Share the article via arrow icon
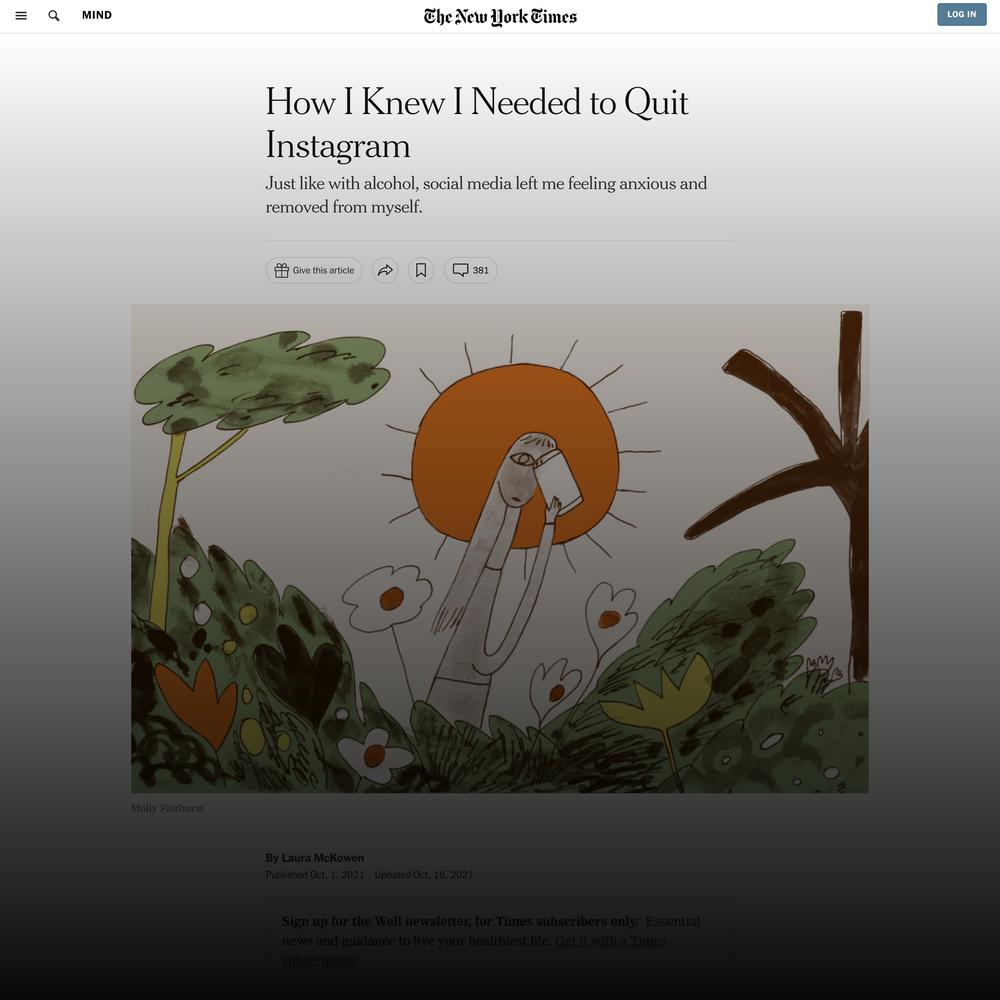The image size is (1000, 1000). tap(385, 270)
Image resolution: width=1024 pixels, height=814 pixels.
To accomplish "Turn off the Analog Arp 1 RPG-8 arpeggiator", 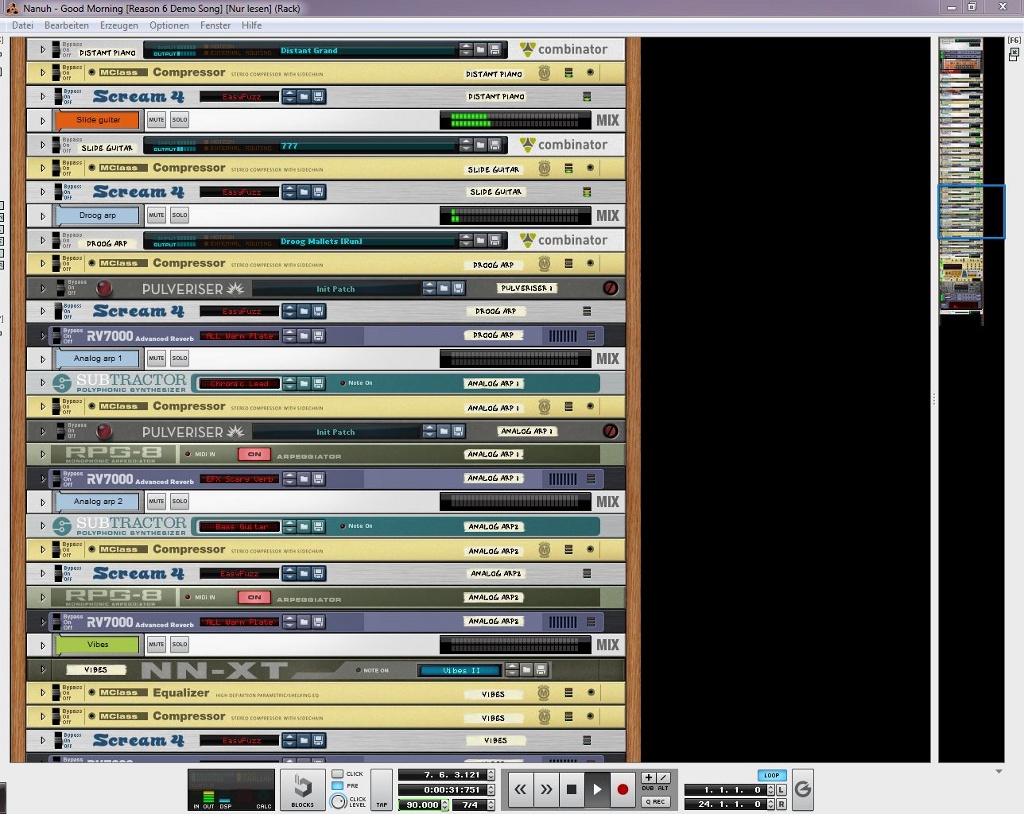I will pyautogui.click(x=254, y=454).
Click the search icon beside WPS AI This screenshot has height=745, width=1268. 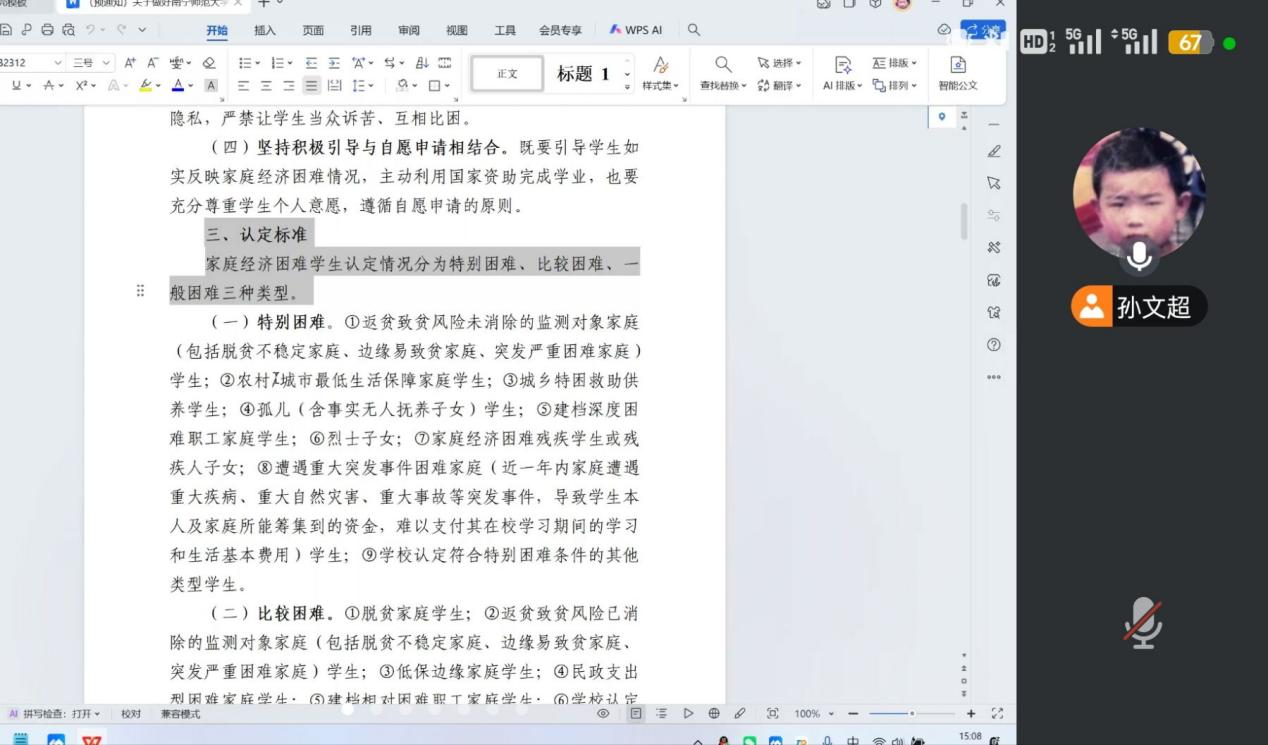tap(693, 31)
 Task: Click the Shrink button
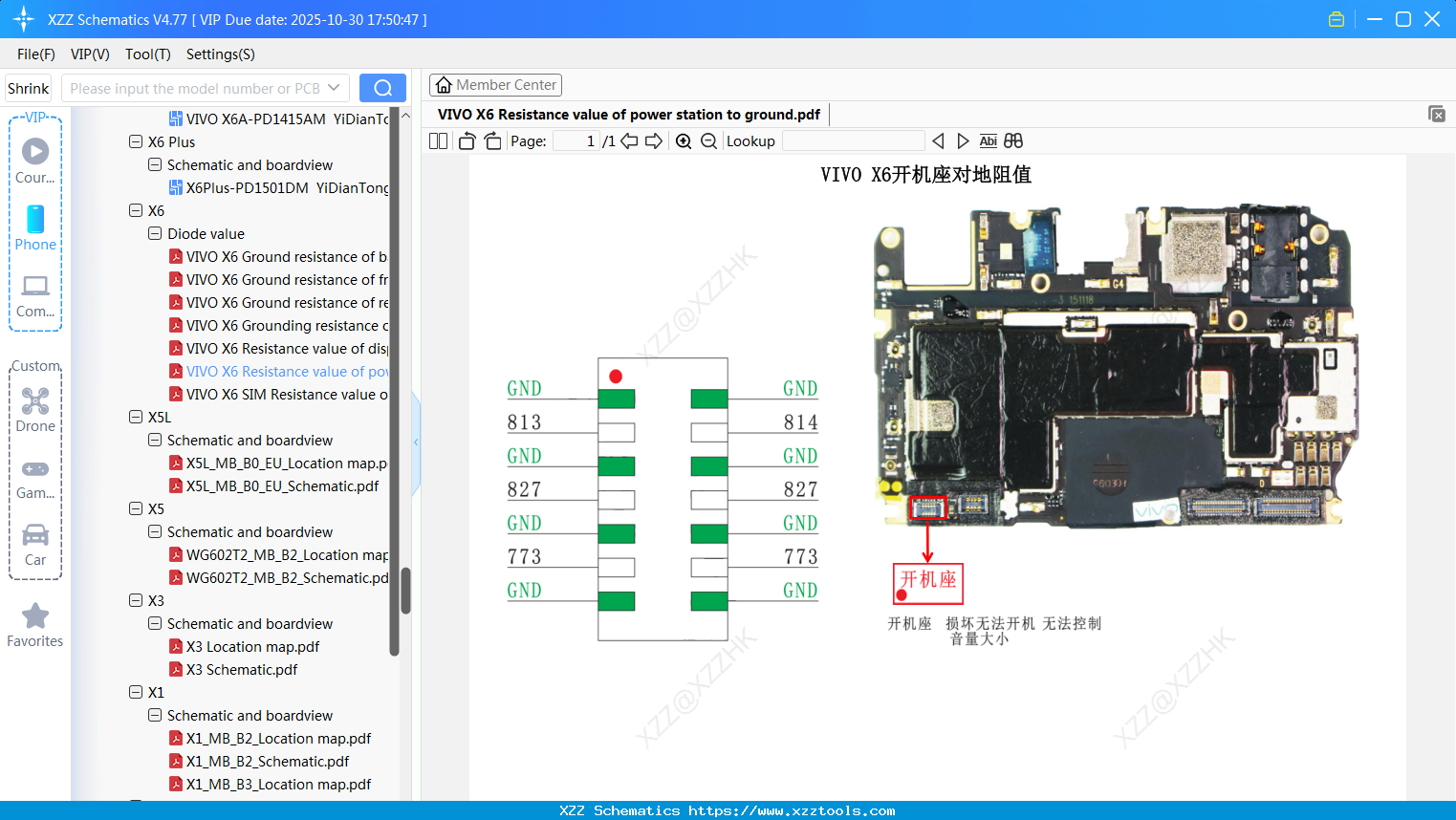[28, 87]
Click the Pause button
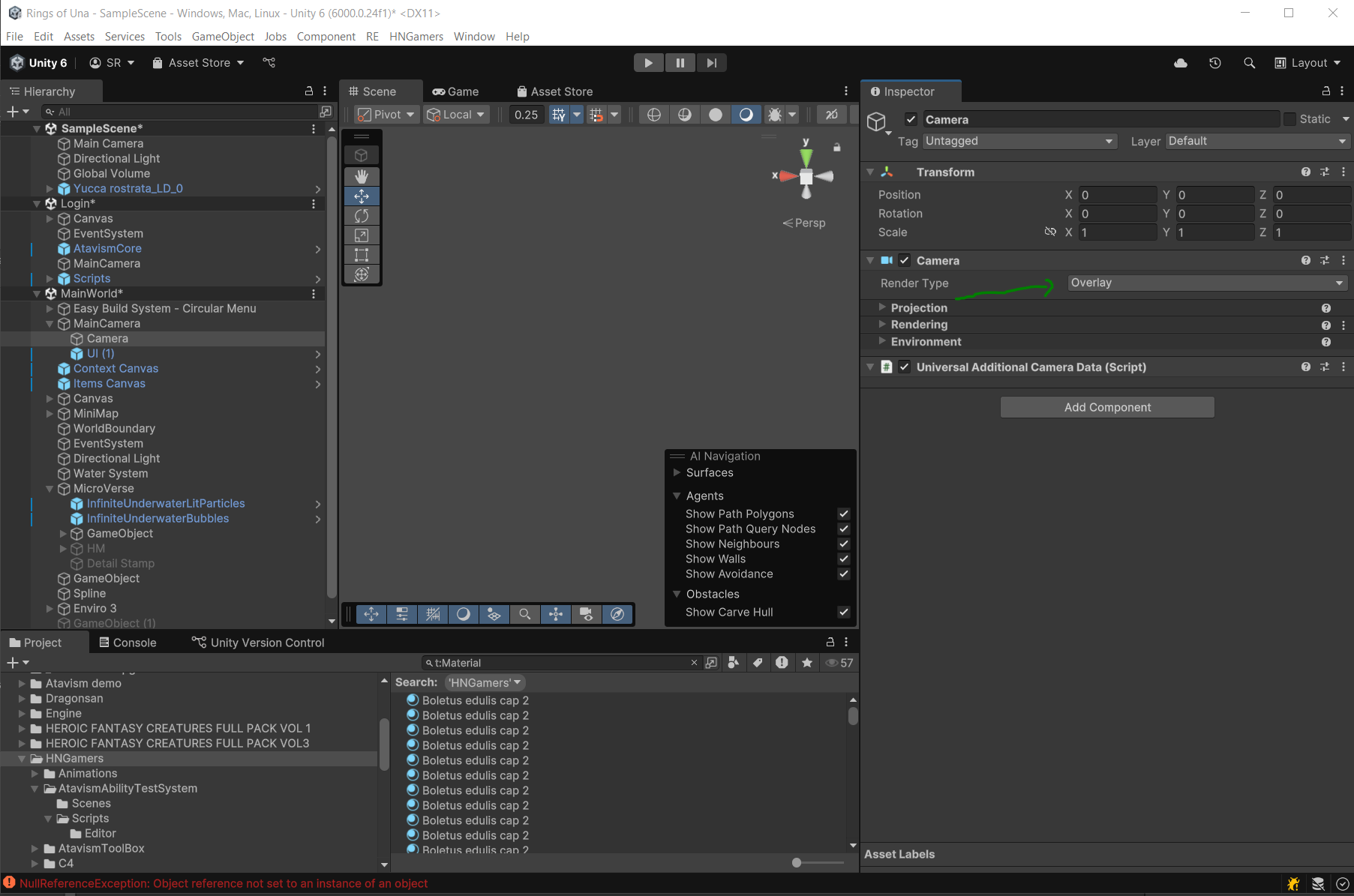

____

* _Exercise goal_
Copy the line showing "Task: Click the Shrink button" exactly, along with each line after it through the end of the material above. Pictures stay out.

* _Response to this exercise_
 Task: Click the Shrink button
[28, 87]
Click the Pause button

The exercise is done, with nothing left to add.